→ **Task**
Nothing should differ between your answer and the records below.

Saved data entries
□ □ □ □

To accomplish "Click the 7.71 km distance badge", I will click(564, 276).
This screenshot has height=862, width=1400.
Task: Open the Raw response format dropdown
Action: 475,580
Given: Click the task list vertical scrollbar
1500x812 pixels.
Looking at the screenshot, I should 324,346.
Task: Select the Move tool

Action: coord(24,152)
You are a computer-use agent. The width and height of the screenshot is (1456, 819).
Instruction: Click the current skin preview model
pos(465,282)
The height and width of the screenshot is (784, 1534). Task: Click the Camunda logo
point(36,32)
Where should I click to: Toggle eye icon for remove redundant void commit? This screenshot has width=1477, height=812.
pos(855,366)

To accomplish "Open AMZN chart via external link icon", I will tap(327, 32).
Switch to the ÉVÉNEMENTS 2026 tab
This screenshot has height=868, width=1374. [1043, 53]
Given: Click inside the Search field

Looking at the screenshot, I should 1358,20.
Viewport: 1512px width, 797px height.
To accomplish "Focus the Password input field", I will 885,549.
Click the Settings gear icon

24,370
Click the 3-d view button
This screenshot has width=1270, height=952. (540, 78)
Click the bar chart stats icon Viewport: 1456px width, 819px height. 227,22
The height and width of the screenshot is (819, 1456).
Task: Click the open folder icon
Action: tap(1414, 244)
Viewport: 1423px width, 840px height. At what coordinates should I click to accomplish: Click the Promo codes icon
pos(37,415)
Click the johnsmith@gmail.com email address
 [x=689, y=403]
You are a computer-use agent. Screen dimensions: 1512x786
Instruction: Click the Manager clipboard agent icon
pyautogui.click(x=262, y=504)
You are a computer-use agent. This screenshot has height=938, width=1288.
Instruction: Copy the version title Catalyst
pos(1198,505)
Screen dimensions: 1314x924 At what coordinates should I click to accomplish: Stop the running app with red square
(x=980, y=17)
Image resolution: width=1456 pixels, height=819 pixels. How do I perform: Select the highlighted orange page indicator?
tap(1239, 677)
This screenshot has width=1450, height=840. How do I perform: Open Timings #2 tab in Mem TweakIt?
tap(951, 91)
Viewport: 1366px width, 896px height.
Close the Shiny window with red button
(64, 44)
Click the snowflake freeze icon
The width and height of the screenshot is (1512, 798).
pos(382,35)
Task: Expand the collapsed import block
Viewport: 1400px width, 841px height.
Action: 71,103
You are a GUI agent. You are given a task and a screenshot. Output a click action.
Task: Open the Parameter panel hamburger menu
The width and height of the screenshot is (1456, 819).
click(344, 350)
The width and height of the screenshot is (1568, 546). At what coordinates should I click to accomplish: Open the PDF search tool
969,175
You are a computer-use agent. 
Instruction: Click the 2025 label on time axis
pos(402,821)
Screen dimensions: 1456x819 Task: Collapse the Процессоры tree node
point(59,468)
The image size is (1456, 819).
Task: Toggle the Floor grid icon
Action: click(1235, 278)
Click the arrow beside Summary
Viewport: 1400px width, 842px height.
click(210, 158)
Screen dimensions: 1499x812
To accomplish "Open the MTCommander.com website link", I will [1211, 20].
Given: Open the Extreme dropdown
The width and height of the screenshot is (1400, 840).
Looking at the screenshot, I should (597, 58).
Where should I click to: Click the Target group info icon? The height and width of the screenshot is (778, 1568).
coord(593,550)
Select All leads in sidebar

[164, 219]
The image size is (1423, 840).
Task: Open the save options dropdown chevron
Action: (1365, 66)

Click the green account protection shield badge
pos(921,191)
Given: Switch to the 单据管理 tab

□ □ □ □

→ **Response to the task**
To accomplish "Click the 7.71 km distance badge", I will click(564, 276).
This screenshot has height=862, width=1400.
Task: Open the Raw response format dropdown
Action: 475,580
Given: Click the task list vertical scrollbar
1500x812 pixels.
Looking at the screenshot, I should 324,346.
Task: Select the Move tool

Action: coord(24,152)
You are a computer-use agent. The width and height of the screenshot is (1456, 819).
Instruction: Click the current skin preview model
pos(465,282)
The height and width of the screenshot is (784, 1534). Task: Click the Camunda logo
point(36,32)
Where should I click to: Toggle eye icon for remove redundant void commit? This screenshot has width=1477, height=812.
pos(855,366)

To accomplish "Open AMZN chart via external link icon", I will tap(327, 32).
Switch to the ÉVÉNEMENTS 2026 tab
This screenshot has height=868, width=1374. [1043, 53]
Given: Click inside the Search field

Looking at the screenshot, I should 1358,20.
Viewport: 1512px width, 797px height.
To accomplish "Focus the Password input field", I will 885,549.
Click the Settings gear icon

24,370
Click the 3-d view button
This screenshot has width=1270, height=952. (540, 78)
Click the bar chart stats icon Viewport: 1456px width, 819px height. 227,22
The height and width of the screenshot is (819, 1456).
Task: Click the open folder icon
Action: tap(1414, 244)
Viewport: 1423px width, 840px height. At what coordinates should I click to accomplish: Click the Promo codes icon
pos(37,415)
Click the johnsmith@gmail.com email address
 [x=689, y=403]
You are a computer-use agent. Screen dimensions: 1512x786
Instruction: Click the Manager clipboard agent icon
pyautogui.click(x=262, y=504)
You are a computer-use agent. This screenshot has height=938, width=1288.
Instruction: Copy the version title Catalyst
pos(1198,505)
Screen dimensions: 1314x924 At what coordinates should I click to accomplish: Stop the running app with red square
(x=980, y=17)
Image resolution: width=1456 pixels, height=819 pixels. How do I perform: Select the highlighted orange page indicator?
tap(1239, 677)
This screenshot has width=1450, height=840. How do I perform: Open Timings #2 tab in Mem TweakIt?
tap(951, 91)
Viewport: 1366px width, 896px height.
Close the Shiny window with red button
(64, 44)
Click the snowflake freeze icon
The width and height of the screenshot is (1512, 798).
pos(382,35)
Task: Expand the collapsed import block
Viewport: 1400px width, 841px height.
Action: 71,103
You are a GUI agent. You are given a task and a screenshot. Output a click action.
Task: Open the Parameter panel hamburger menu
The width and height of the screenshot is (1456, 819).
click(344, 350)
The width and height of the screenshot is (1568, 546). At what coordinates should I click to accomplish: Open the PDF search tool
969,175
You are a computer-use agent. 
Instruction: Click the 2025 label on time axis
pos(402,821)
Screen dimensions: 1456x819 Task: Collapse the Процессоры tree node
point(59,468)
The image size is (1456, 819).
Task: Toggle the Floor grid icon
Action: click(1235, 278)
Click the arrow beside Summary
Viewport: 1400px width, 842px height.
click(210, 158)
Screen dimensions: 1499x812
To accomplish "Open the MTCommander.com website link", I will [1211, 20].
Given: Open the Extreme dropdown
The width and height of the screenshot is (1400, 840).
Looking at the screenshot, I should (597, 58).
Where should I click to: Click the Target group info icon? The height and width of the screenshot is (778, 1568).
coord(593,550)
Select All leads in sidebar

[164, 219]
The image size is (1423, 840).
Task: Open the save options dropdown chevron
Action: (1365, 66)

Click the green account protection shield badge
pos(921,191)
Given: Switch to the 单据管理 tab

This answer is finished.